TEXT:
========================================================================

Neurozym Pharma AS has examined the adhesive properties of several bacterial strains and compared our strains to other commercially available strains. The results are shown in fig. 1.
Figure 1. Adherence of probiotic lactic acid bacteria to the HEp-2 and Caco-2 cell lines. The latter is a colon cell line. Lb. rhamnosus NEU 427 and Lb. crispatus NEU 458 from Probiozym are shown in blue colour and compared to 5 other probiotic products (A - E). Product A and E are multistrain probiotics.
Conclusion: Lactobacillus rhamnosus NEU 427 and Lactobacillus crispatus NEU 458 from Probiozym have significantly better adhesive properties than the other products it has been compared to. Our strains will have greater ability to colonize the intestinal mucosal surface, which is essensial for the effectiveness of a probiotic.
Breakdown of opioid food peptides
Opioid peptides originating from food proteins are shown to play an important role in the patogenesis in protein intolerance. In autistics, increased excretion of such peptides in urine is seen. This is due to reduced breakdown (lack of peptidases/enzymes) or increased uptake in the gut (caused by intestinal inflammation). In selecting strains for this product, the ability of the bacteria to break down peptides has been given decisive weight. Examples of breakdown curves are shown in figure 2 and 3.
Figure 2: Breakdown of ß-casomorphin 7 with enzyme extracts from Lb. rhamnosus NEU 427 and Lb. crispatus NEU 458 from Probiozym.
Figure 3: Breakdown of gluten exorphin A5 with enzyme extracts from
Lb. rhamnosus NEU 427 and Lb. crispatus NEU 458 from Probiozym.
We have similar results for the following peptides: ß-casomorphin 1-4 amide, ß-casomorphin 5, ß-casomorphin 7, gluten exorphin C and dermorphin.
Conclusion: Lactobacillus rhamnosus NEU 427 and Lactobacillus crispatus NEU 458 from Probiozym efficiently break down opioid food peptides. These bacteria have the necessary qualities to successfully remove pathogenic peptides from casein and gluten.
Possible side effects of Probiozym
When a patient starts using probiotics, he or she will sometimes experience abdominal symptoms. These may be diarrhea, abdominal pain, nausea, gas etc.

========================================================================

WORK ORDER A:
Restate the paragraph of the Probiozym text above that begins "Opioid peptides originating from food proteins" as a short bulleted list, retaining its main facts.
WORK ORDER B:
Resume the Probiozym text after its final sentence, carrying forward the section on possible side effects.

DATA:
========================================================================

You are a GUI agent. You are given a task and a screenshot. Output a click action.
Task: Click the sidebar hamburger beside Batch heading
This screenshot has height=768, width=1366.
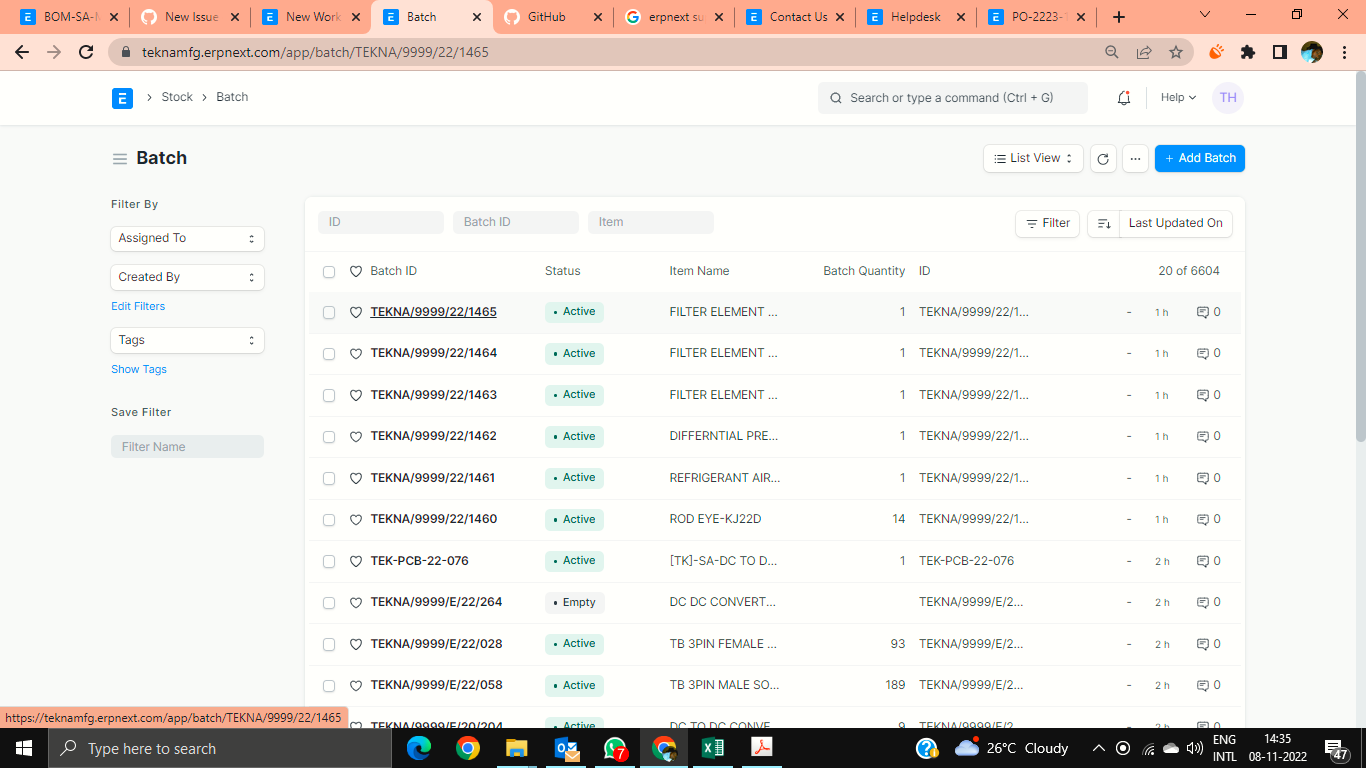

========================================================================

EXPECTED OUTPUT A:
- Opioid peptides from food proteins have been shown to play an important role in the pathogenesis of protein intolerance.
- Autistic individuals show increased excretion of these peptides in urine.
- This results from reduced breakdown (lack of peptidases/enzymes) or increased uptake in the gut (caused by intestinal inflammation).
- The ability of the bacteria to break down peptides was given decisive weight in selecting strains for the product.
- Figures 2 and 3 show example breakdown curves.

EXPECTED OUTPUT B:
This phenomenon is often called the Herxheimer reaction. This is a term which was born in the early days of penicillin, and is named after the German dermatologist who first described it. When treating patients with penicillin, it was sometimes observed than the patient's condition worsened shortly after the treatment was initiated. The cause was that large numbers of pathogenic bacteria were killed by the penicillin and released large amounts of bacterial toxins. This reaction was actually seen as a positive one since it proved that the penicillin worked! Lactic acid bacteria release proteins (bacteriocins) which may kill pathogens in a similar way. A reaction resembling Herxheimer may therefore arise when probiotic treatment is started. The Herxheimer reaction is temporary and should last no more than a few days.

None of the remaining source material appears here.